The internet is disappearing, study says

Ryan Price

Something similar is happening with social media.

A new study has revealed that the internet is disappearing, with web pages and online content becoming lost for good.

The research was conducted by Pew Research Center, and the results showed that vast swathes of its are being lost as pages are deleted or moved.

According to the research, a quarter of all webpages that existed at one point between 2013 and 2023 are no longer accessible.

Of the webpages that existed a decade ago, 38 per cent are now lost.

Even newer pages are disappearing: 8 per cent of pages that existed in 2023 are no longer available.

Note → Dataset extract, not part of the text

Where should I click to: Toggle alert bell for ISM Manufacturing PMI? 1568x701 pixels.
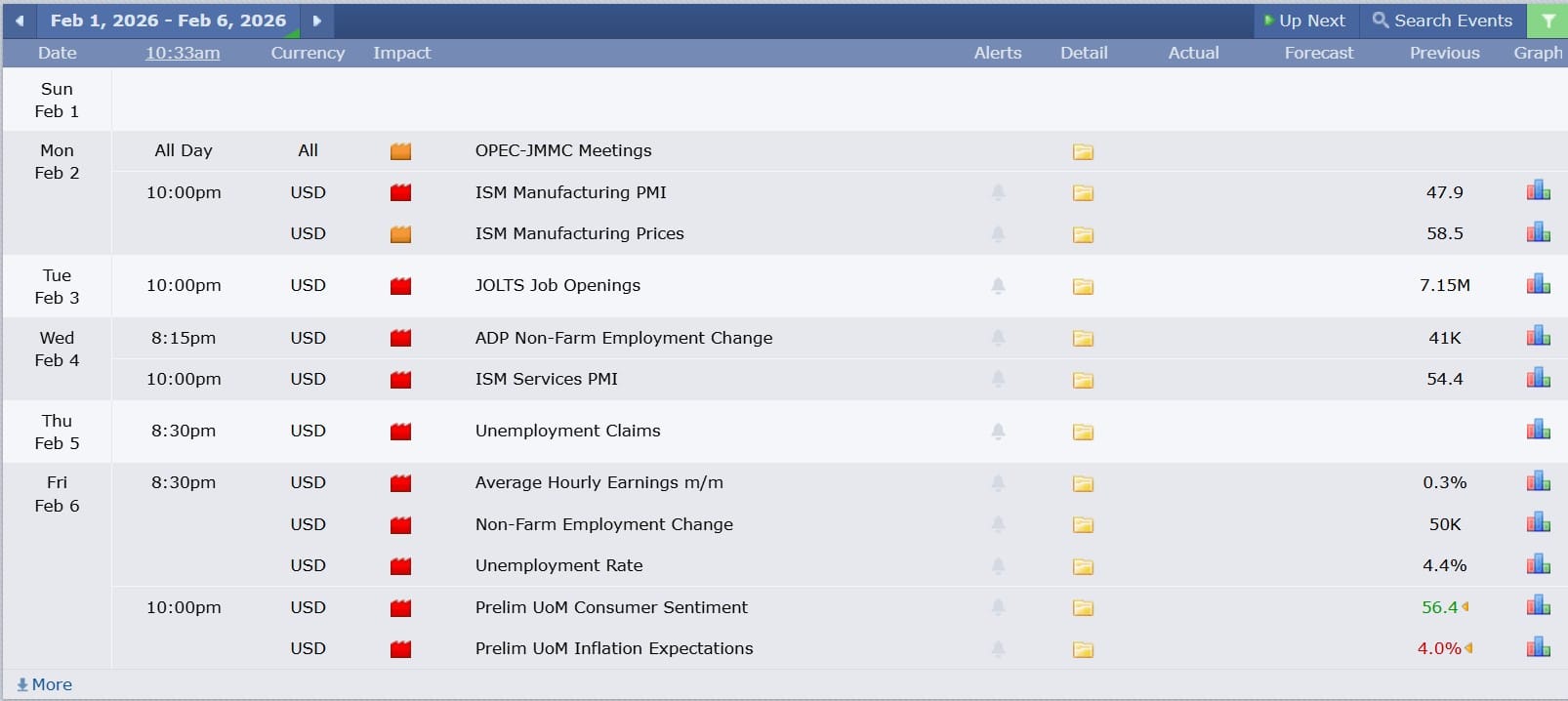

Some 23 per cent of news pages include at least one broken link, and 21 per cent of government websites, it said – and 54 per cent of Wikipedia pages include a link in their references that no longer exists.

Much the same effect is happening on social media. A fifth of tweets disappear from the site within months of being posted.

Nearly one-in-five tweets are no longer publicly visible on the site just months after being posted. 

In 60% of these cases, the account that originally posted the tweet was made private, suspended or deleted entirely. In the other 40%, the account holder deleted the individual tweet, but the account itself still existed.

Certain types of tweets tend to go away more often than others. More than 40% of tweets written in Turkish or Arabic are no longer visible on the site within three months of being posted. And tweets from accounts with the default profile settings are especially likely to disappear from public view.

The study was completed by gathering a random samples of almost a million webpages, taken from Common Crawl, a service that archives parts of the internet.

Researchers then looked to see whether those pages continued to exist between 2013 and 2023.

It found that 25 per cent of all pages collected between 2013 and 2023 were no longer available.

Of those, 16 per cent of pages came from a website that continues to exist, while 9 per cent were located on websites that no longer exist at all.